L’avocat Amine Sidhoum parle «de dossiers politiques» : Mellah, Semmar et Boudiab poursuivis pour «diffamation et dénigrement»

Madjid Makedhi, El Watan, 29 octobre 2018

Ces sont des dossiers beaucoup plus politiques que juridiques», déclare Me Amine Sidhoum, membre des collectifs des avocats constitués pour défendre les journalistes Adlène Mellah, Abderrahmane Semmar et Merouane Boudiab. Ayant eu accès aux dossiers des trois mis en cause, l’avocat estime que «l’action judiciaire engagée contre eux n’est qu’un moyen pour cacher l’arrière-pensée politique de l’affaire».

Selon lui, les trois journalistes sont poursuivis pour «diffamation et dénigrement». «Les dossiers ne font pas référence au ‘‘chantage’’, comme l’a fait croire une chaîne de télévision qui s’est transformée en tribunal pour condamner les gens avant la justice», condamne-t-il, dans une déclaration à El Watan. Pour rappel, la chaîne de télévision privée Ennahar TV, dont le patron figure parmi les plaignants, a diffusé en boucle, jeudi dernier, les images des trois journalistes lors de leur présentation devant le juge. La chaîne a parlé «de groupe de malfaiteurs», accusés, entre autres, de «chantage». Un terme qui ne figure pas sur la liste des chefs d’accusation retenus contre les trois journalistes, selon Amine Sidhoum.

Qui a poursuivi les trois journalistes ? Adlène Mellah, selon l’avocat, est poursuivi sur la base de plaintes déposées contre lui par le groupe Ennahar, le wali d’Alger et le groupe Condor. «Quatre avocats se sont constitués pour le défendre», annonce-t-il. Abderrahmane Semmar et Merouane Boudiab, ajoute-t-il, sont poursuivis suite à une plainte déposées contre eux par le gérant du groupe Ennahar et le wali d’Alger, Abdelkader Zoukh. «Je n’ai pas encore vu le dossier. Une dizaine d’avocats vont se charger de la défense lors du procès programmé pour le 8 novembre prochain», explique-t-il.

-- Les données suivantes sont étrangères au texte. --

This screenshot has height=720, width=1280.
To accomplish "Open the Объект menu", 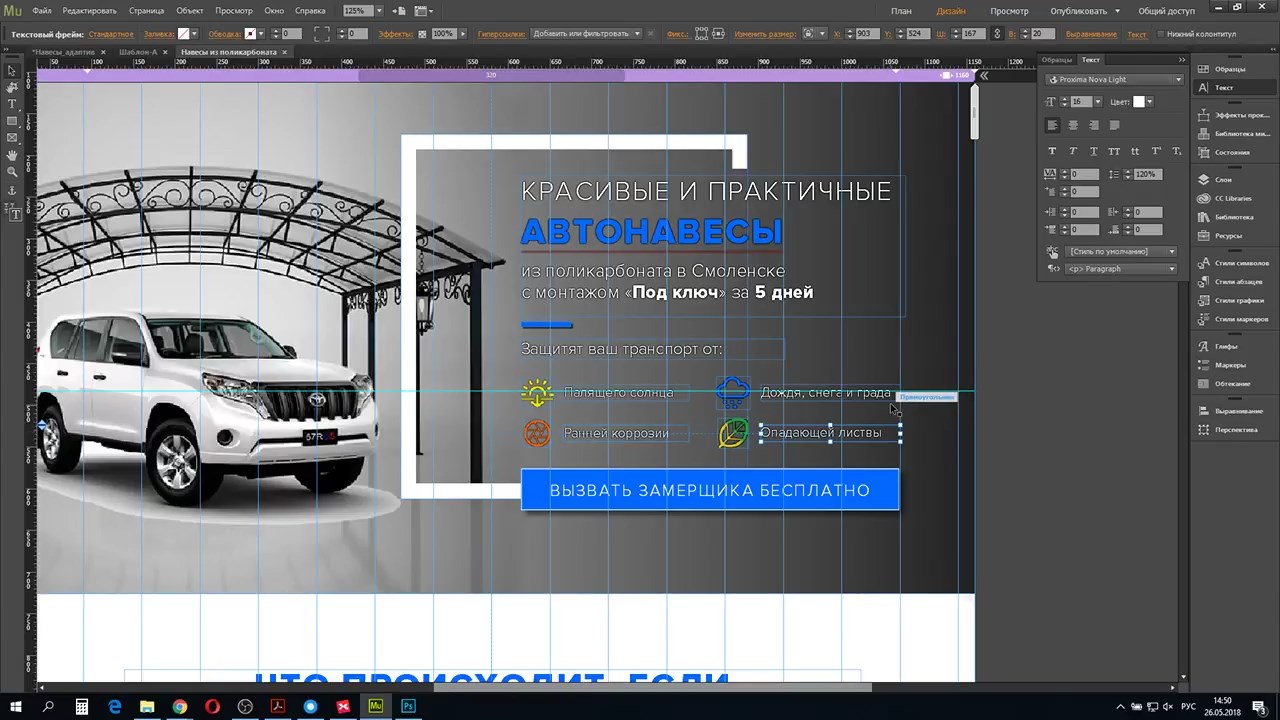I will pos(190,11).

Amine Sidhoum dénonce, au passage, le non-respect de la présomption d’innocence des trois journalistes qui ont été «inculpés» par la chaîne Ennahar, dont le gérant Anis Rahmani fait partie des plaignants, avant même le procès. Quid de l’affaire concernant l’acteur Kamel Bouakaz, l’ancien footballeur Fodil Dob et le frère du youtubeur Amir DZ ? Peu d’informations sont disponibles pour l’instant concernant leur cas. Il est certain, toutefois, que leur affaire n’est pas liée à celle pour laquelle sont poursuivis les trois journalistes.